* On 2019-07-18 at 14:45 BST, Jason Bacon wrote:
The question that remains is why does https work in PKG_PATH for 99% of
packages, but not for a handful of dependencies? It seems that PKG_PATH
must be configured correctly in very rare cases, even though pkg_add is not
downloading anything.
I confirmed that all packages are present in
/sharedapps/pkg-2019Q2/var/db/pkgin/cache/.
I think the real solution on our end is to rebuild pkg_install with SSL
support. This will ensure security in case someone bypasses pkgin. ( Or I
may have another go at building with SSL support during bootstrap, although
that was not practical before for reasons I can't remember. )
I'd still like to understand what's going on here, though.
My best guess is that your shell wrapper is sourcing a PKG_PATH
variable from some rc file and that is confusing things.
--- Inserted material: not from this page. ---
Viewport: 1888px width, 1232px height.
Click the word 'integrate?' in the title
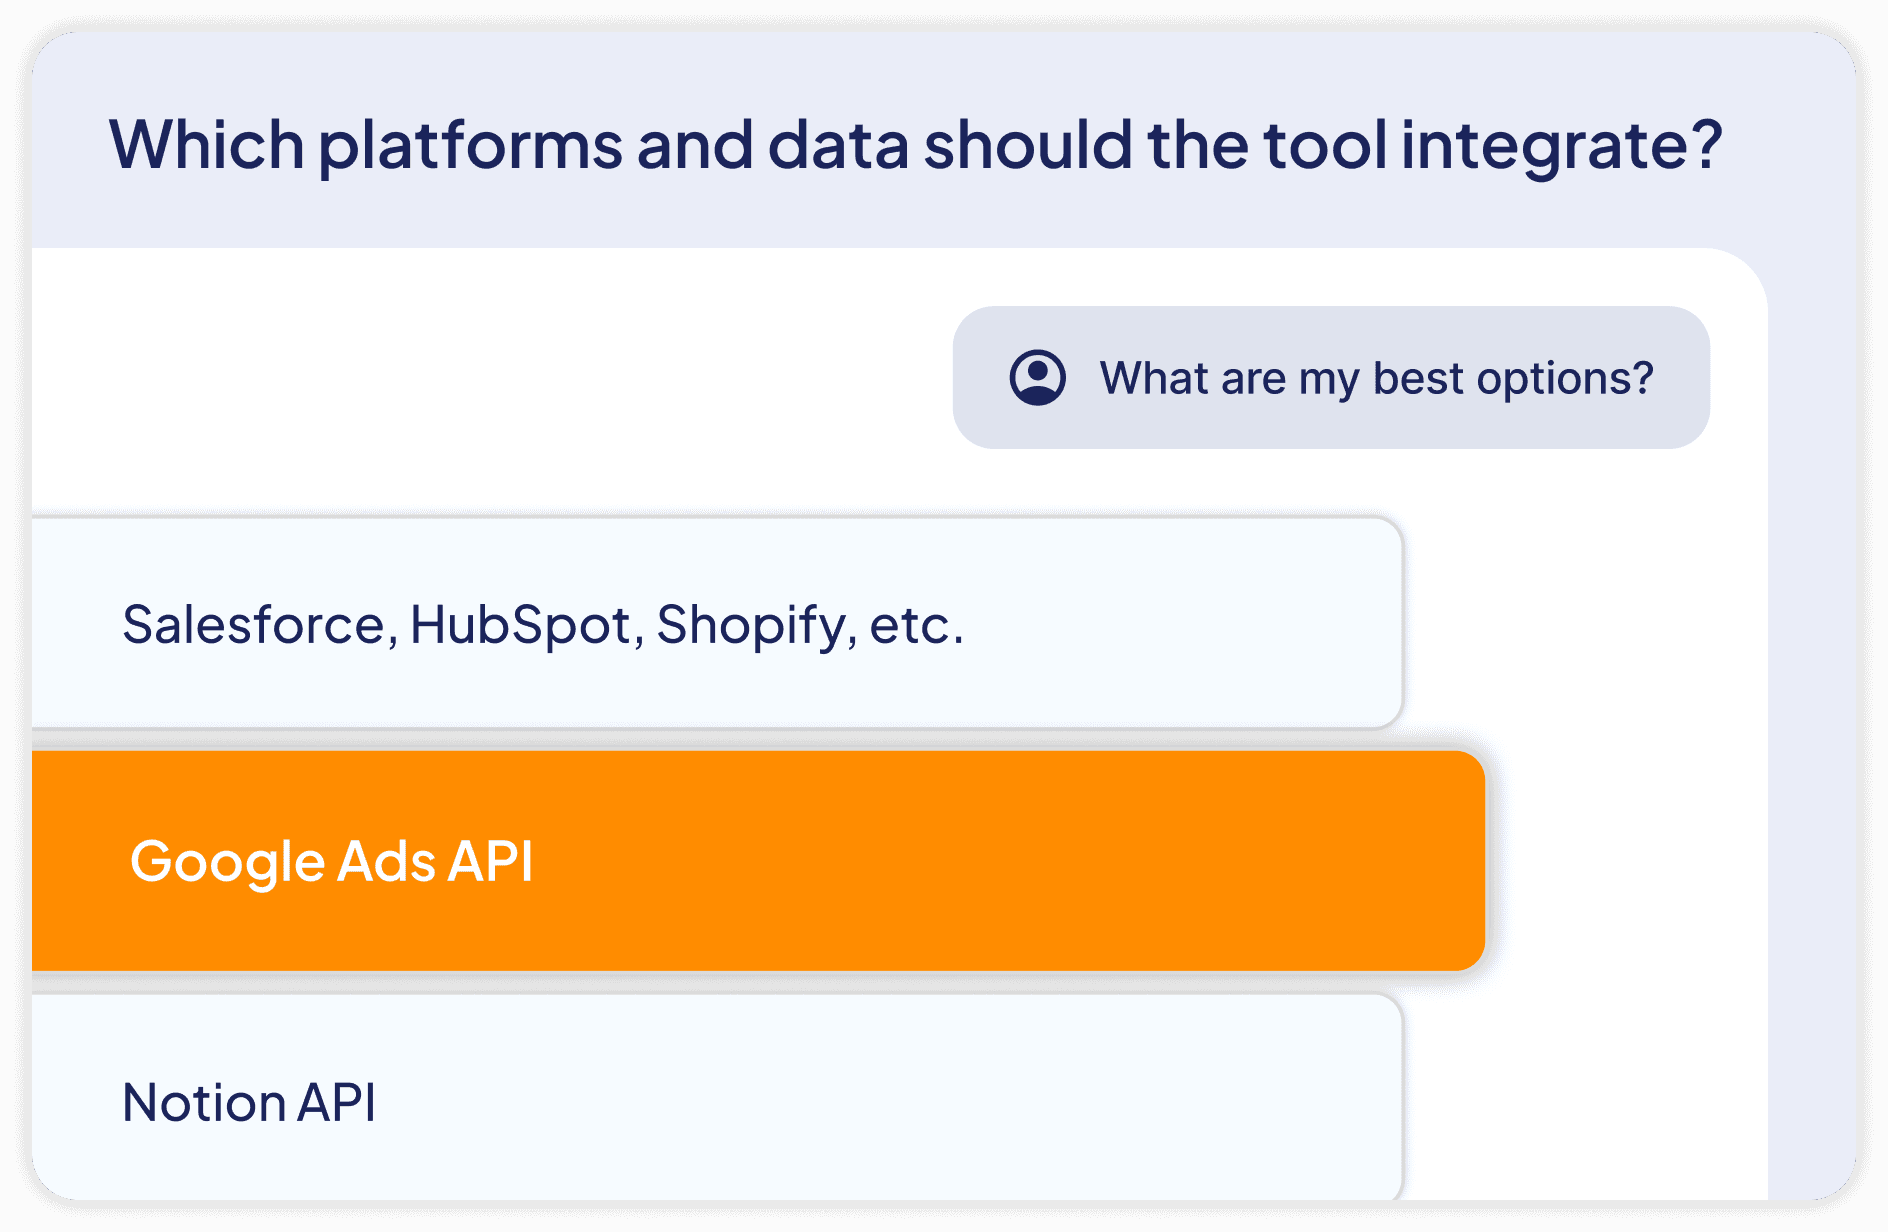[x=1562, y=145]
pkgin explicitly unsets PKG_PATH prior to calling pkg_add, but this
would be overridden if your wrapper is inserting it again, and that
might change the lookup logic used (which would normally look for
package dependencies within the same pkgin cache directory).
A strace might be enlightening as to what is actually going on.
pkgin does its own downloading of packages, it doesn't use the
PKG_PATH setting in pkg_install.conf, so the https isn't working, it's
just being exposed as broken in certain situations.